In the stretch of material from the line containing "Click the placeholder product image" through the line containing "pos(1076,523)", switch "placeholder" to "sample" and keep everything else the same. Leave the pictures out of your answer.

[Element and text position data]
▶
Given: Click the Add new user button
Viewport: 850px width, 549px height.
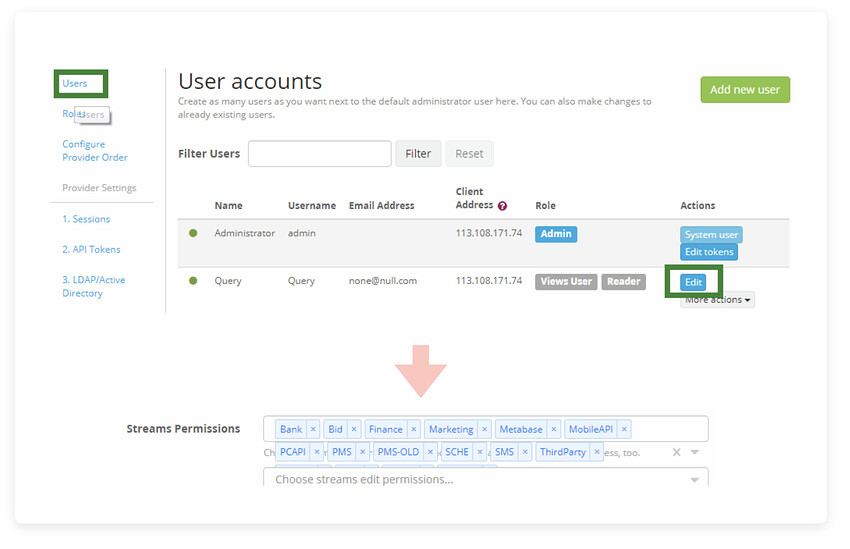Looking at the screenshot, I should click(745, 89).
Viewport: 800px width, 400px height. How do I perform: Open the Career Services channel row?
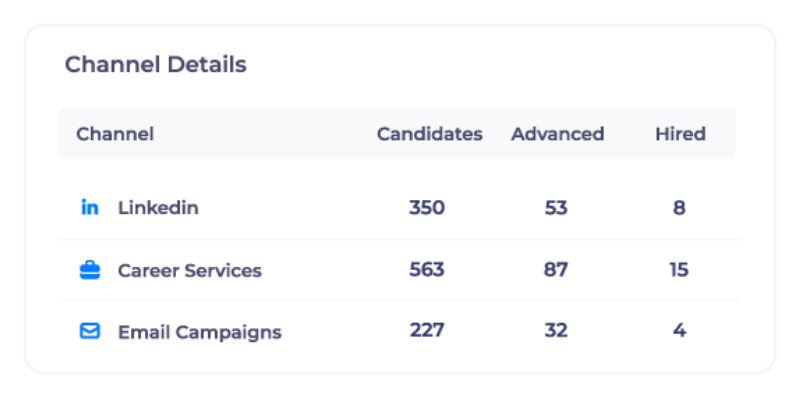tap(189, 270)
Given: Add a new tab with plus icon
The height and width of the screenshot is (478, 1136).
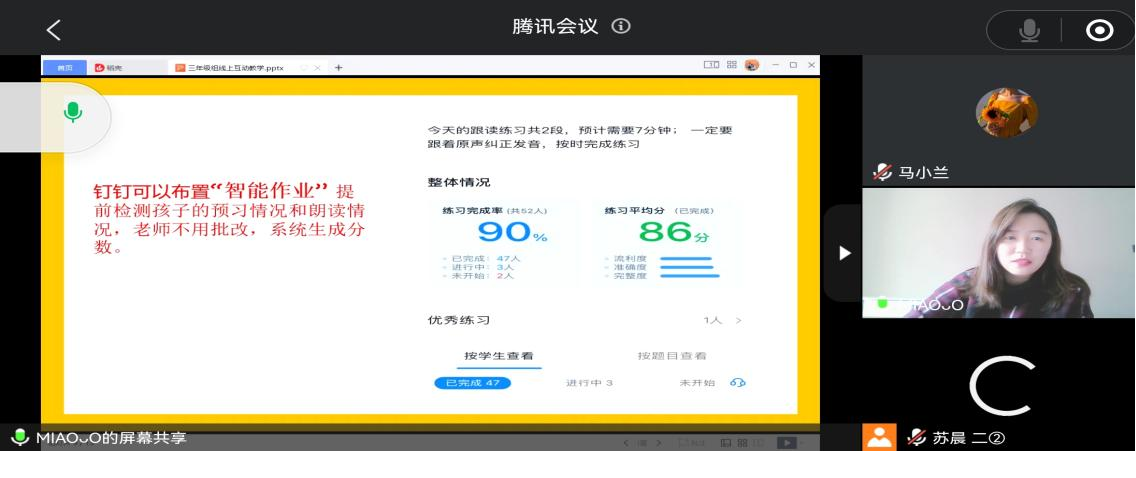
◀
▶
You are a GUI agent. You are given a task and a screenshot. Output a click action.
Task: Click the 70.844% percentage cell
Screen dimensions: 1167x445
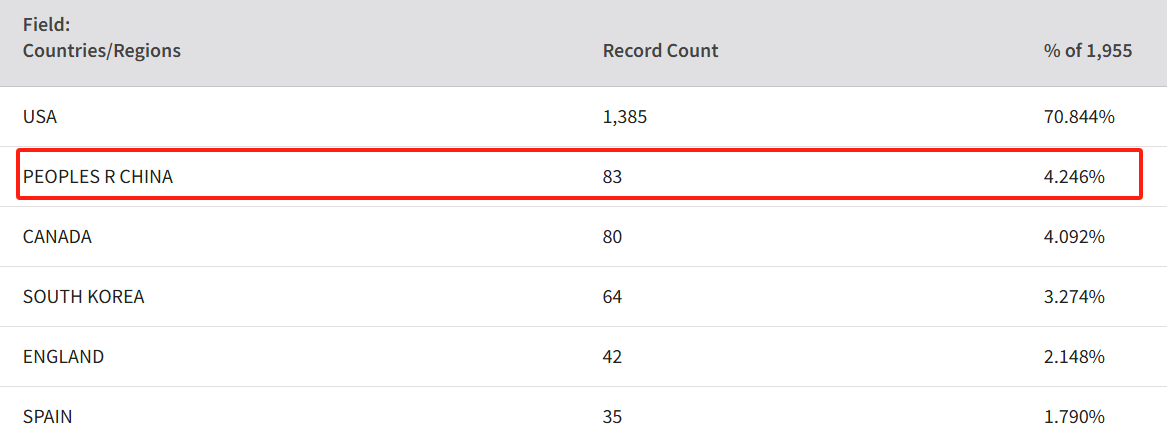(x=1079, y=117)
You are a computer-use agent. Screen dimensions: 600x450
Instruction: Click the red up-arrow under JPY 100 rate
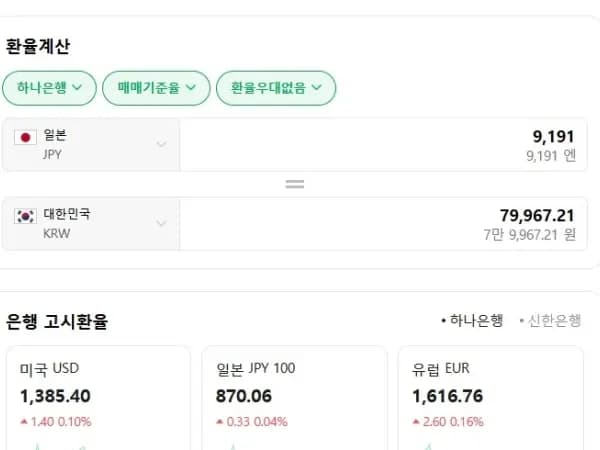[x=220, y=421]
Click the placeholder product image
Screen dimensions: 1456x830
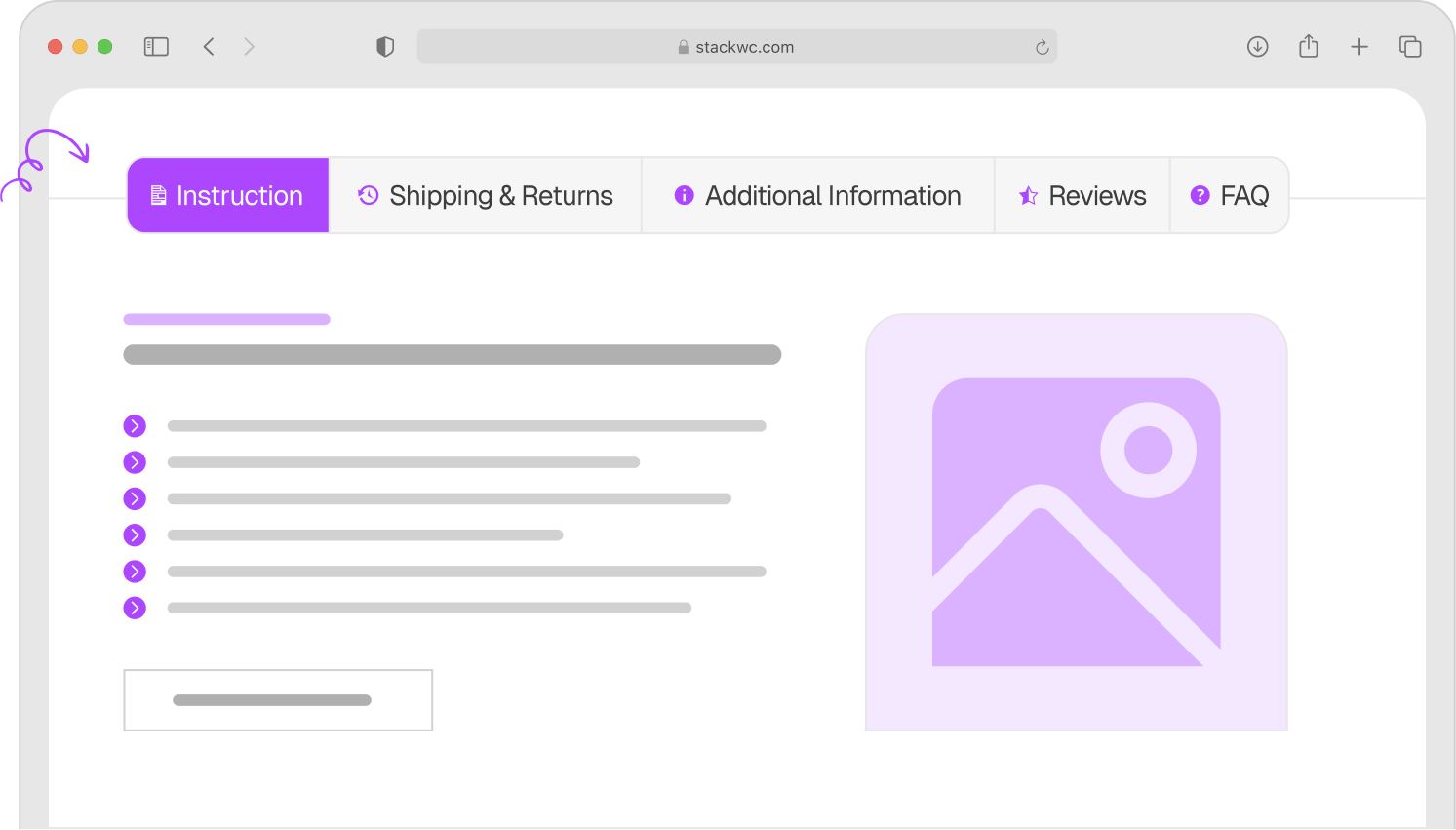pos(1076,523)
◀
OUTPUT OF THE TASK:
Click the sample product image
Screen dimensions: 1456x830
pos(1076,523)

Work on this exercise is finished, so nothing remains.